My journey to running – and not – and back again!

I am not a sporty female. I have never been a sporty female. Schooldays consisted of waiting in terror for the next PE lesson: oh, I can still vividly remember the horrors of the summer term with athletics twice a week. Although now I think of it, gymnastics in the winter term bumps athletics into second place. All I need say to you all is.… ‘leotard’.

I gaily spent my twenties and thirties being as idle as possible, until the realization hit, at the ripe old age of 39, that I was unfit as f**k and about to hit my fifth decade on this planet. I felt, as a nearly 40 year old woman, conflicted in my desire to be fitter, to be slimmer, to be the ‘yummy mummy’. What to do? I literally hated all types of fitness – I dabbled with aerobics, got on a bike from time to time, went to the gym occasionally – but nothing lasted, nothing gave me those ‘endorphin highs’ that were promised by those in the know, and nothing really clicked.

For me, the motivation was doing something for someone else…and a date specific goal! A couple of friends had signed up for the Breast Cancer Race for Life and it gave me the push I needed. I had a couple of months to prepare and, while googling training plans, I came across Couch to 5k. What a gamechanger that was! I think the beauty of Couch to 5k is it’s utter simplicity and achievability. And then the bug bit. What started as a 5k goal moved onto a 10k, and a year or so later my first half marathon. What I didn’t realise at the time was the positive effects running was having on my mental health. I had always suffered badly from PMS, with low mood and mood swings being part of my daily life. It is only as I look back now I can see how my mental health improved along with my physical health. And then life got in the way. A bursitis in my foot curtailed the longer distances. Work stepped up a gear with a new job. Two teenage sons and their needs (although I love them to pieces) ate away at my spare time. Excuses, excuses. I know.

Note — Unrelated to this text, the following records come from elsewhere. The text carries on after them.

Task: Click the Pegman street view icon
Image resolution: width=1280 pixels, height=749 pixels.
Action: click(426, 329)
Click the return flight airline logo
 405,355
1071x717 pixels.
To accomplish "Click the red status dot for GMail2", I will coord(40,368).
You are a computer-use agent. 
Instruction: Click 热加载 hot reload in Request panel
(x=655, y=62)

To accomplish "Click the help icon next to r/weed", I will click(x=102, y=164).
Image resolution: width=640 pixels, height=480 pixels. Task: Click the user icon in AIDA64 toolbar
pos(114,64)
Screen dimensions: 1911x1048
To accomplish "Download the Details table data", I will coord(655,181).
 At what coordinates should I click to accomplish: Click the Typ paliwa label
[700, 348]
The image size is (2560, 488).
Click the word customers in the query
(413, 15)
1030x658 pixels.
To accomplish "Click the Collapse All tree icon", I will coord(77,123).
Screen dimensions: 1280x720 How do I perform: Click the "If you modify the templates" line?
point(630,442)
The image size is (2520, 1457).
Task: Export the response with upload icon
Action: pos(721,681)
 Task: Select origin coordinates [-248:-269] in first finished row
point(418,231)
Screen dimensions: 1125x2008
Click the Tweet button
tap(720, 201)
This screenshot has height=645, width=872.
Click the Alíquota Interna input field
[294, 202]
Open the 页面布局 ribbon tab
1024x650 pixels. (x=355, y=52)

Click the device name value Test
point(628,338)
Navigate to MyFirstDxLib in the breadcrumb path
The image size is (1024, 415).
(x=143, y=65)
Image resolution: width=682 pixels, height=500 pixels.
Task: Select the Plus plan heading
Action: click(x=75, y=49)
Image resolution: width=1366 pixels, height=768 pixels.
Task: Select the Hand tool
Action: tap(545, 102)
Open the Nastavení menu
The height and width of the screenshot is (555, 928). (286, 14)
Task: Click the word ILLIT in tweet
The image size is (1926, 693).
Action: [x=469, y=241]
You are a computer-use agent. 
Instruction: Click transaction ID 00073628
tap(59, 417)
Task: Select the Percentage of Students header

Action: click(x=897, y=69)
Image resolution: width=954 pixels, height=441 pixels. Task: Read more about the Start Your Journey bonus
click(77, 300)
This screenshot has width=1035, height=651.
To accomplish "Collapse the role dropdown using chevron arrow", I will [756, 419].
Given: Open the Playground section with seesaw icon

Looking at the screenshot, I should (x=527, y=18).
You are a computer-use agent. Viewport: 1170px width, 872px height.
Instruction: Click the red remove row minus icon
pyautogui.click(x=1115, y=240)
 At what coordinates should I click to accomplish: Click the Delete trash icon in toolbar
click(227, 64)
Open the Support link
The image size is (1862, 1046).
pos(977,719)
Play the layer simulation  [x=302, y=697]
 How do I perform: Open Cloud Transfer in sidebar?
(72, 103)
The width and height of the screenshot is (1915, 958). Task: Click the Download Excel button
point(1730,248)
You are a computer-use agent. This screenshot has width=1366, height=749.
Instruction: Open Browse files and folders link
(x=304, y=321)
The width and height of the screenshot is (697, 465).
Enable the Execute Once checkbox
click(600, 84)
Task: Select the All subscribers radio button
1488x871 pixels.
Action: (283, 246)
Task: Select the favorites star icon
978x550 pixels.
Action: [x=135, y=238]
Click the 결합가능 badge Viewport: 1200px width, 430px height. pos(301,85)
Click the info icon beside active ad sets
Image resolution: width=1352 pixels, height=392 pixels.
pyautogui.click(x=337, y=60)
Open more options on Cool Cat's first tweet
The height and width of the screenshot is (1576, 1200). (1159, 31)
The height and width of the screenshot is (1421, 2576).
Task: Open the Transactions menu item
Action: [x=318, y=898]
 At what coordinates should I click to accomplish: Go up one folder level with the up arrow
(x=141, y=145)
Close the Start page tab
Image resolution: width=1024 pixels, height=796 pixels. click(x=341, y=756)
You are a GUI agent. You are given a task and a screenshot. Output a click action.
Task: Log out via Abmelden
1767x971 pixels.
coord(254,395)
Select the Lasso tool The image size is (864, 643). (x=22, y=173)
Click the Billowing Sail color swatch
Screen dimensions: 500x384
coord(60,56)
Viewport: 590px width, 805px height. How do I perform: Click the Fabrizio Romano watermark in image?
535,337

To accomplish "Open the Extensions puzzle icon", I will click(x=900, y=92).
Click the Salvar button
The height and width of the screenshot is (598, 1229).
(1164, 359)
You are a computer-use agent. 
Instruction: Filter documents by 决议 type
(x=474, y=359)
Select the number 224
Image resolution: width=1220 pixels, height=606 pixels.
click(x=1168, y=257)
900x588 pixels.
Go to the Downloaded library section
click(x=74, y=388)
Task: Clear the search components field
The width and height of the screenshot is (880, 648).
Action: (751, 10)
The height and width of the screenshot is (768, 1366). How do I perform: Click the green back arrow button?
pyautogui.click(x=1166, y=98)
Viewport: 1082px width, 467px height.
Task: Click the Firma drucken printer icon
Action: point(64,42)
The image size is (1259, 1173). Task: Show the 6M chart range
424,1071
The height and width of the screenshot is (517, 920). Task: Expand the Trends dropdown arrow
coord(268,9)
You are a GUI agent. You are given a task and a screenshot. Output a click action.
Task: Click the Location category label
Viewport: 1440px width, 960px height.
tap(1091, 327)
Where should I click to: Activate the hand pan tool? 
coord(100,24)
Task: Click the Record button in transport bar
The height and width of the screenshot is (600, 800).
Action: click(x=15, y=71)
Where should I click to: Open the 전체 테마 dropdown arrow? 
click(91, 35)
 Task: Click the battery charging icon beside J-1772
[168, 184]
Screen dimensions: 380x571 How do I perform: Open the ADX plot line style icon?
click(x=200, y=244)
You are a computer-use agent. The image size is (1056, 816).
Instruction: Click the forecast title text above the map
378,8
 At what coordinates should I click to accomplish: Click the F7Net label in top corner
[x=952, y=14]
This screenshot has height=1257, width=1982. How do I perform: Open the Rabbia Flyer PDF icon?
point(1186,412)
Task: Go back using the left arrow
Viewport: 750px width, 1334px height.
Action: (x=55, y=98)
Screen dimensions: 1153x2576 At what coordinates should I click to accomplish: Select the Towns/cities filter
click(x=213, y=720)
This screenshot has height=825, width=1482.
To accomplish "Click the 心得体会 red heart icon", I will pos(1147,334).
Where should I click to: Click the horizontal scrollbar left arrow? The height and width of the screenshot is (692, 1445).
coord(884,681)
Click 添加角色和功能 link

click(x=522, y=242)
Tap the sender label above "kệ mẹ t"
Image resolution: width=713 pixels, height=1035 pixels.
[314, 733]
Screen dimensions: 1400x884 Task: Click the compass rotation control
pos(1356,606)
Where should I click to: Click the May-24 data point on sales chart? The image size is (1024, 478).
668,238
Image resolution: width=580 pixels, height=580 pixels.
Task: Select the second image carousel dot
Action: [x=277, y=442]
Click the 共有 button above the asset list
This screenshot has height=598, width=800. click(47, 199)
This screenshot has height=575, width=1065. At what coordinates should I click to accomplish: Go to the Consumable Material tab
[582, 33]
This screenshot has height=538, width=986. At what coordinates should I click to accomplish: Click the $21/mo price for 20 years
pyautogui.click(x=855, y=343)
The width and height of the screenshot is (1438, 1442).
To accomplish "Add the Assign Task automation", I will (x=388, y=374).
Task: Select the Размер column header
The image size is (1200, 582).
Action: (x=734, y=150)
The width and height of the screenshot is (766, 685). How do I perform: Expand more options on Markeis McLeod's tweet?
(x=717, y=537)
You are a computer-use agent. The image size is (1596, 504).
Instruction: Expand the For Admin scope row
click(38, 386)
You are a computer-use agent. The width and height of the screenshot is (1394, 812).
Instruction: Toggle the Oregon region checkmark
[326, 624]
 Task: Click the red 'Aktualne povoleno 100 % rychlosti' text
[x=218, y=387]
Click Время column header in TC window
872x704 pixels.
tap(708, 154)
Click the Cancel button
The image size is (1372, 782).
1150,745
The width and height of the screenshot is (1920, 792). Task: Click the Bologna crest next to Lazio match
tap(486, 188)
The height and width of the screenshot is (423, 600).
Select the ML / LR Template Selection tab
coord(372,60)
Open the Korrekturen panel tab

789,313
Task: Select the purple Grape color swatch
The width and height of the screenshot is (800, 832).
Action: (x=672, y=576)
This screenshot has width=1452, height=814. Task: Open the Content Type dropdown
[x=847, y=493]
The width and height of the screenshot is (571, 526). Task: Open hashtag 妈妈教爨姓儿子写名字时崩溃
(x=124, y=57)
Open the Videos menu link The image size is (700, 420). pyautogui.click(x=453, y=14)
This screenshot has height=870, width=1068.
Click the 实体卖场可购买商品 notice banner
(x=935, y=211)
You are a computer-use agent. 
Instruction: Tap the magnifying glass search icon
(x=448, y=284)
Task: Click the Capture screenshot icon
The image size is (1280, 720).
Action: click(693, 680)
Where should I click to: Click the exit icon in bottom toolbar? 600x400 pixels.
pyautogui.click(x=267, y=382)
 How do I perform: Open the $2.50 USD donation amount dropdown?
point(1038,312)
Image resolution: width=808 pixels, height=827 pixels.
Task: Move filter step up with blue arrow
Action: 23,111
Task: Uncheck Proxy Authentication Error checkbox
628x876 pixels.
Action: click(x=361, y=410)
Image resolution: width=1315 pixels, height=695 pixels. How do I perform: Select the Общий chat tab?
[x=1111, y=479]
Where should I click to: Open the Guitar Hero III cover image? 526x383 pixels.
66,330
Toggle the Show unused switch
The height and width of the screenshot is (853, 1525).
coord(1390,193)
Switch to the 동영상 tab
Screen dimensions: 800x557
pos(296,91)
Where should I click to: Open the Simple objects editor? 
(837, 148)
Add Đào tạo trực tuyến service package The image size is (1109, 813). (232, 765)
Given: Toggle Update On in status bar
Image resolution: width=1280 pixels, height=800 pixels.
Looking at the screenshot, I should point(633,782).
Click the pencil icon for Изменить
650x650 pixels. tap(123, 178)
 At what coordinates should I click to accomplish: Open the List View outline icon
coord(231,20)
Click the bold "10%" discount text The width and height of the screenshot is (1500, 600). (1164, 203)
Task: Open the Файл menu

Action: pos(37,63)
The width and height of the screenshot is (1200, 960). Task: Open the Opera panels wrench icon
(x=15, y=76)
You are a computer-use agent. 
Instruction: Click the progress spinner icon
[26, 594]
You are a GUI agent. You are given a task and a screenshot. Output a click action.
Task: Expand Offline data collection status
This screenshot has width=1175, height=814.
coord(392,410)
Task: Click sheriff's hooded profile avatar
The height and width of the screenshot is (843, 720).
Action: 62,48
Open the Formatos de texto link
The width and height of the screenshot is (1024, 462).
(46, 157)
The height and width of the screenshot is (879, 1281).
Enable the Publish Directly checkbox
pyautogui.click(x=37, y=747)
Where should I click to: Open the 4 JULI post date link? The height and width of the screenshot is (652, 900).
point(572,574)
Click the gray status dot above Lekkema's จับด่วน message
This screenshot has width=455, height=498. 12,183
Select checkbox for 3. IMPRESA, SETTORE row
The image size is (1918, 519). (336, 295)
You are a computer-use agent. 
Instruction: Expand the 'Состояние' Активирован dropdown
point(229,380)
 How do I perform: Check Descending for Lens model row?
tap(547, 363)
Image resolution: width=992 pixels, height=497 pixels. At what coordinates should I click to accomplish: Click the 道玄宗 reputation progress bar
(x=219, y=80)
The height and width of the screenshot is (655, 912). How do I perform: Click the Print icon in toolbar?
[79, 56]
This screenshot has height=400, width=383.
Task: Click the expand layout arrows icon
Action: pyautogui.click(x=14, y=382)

The ten years that followed were a running free zone. Gradually my mental health declined. I piled on weight. I wasn’t happy or sad, I was numb. A move to SE Asia brought it all to a head: moving away from my friends and family, leaving the job I loved, renting our house out to strangers. It was all too much. It took a couple of years for me to take that step back towards mental and physical fitness. It started with walking in the jungle - snakes, monkeys, creepy-crawlies and all – and then Couch to 5k on a running machine. No way was I running in 80% humidity. (I did, once. Only once.)

Our return to the UK saw me 2 stone lighter, new job and new city on the horizon. Oh and lockdown. There was a lot of walking that winter! Springtime felt like the right time to refocus on my wellbeing (don’t get me started on menopause) and I decided to do Couch to 5k again. The stars must have aligned in the heavens because somehow, somewhere, I saw that this running club GFR were running the Couch to 5k programme starting the following month (to this day I can’t remember where I saw that), and the rest, as they say, is history. Culminating in the GFR Couch to 5k Star award. Oh yes. It doesn’t get much better than that.

Edinburgh Half Marathon here I come!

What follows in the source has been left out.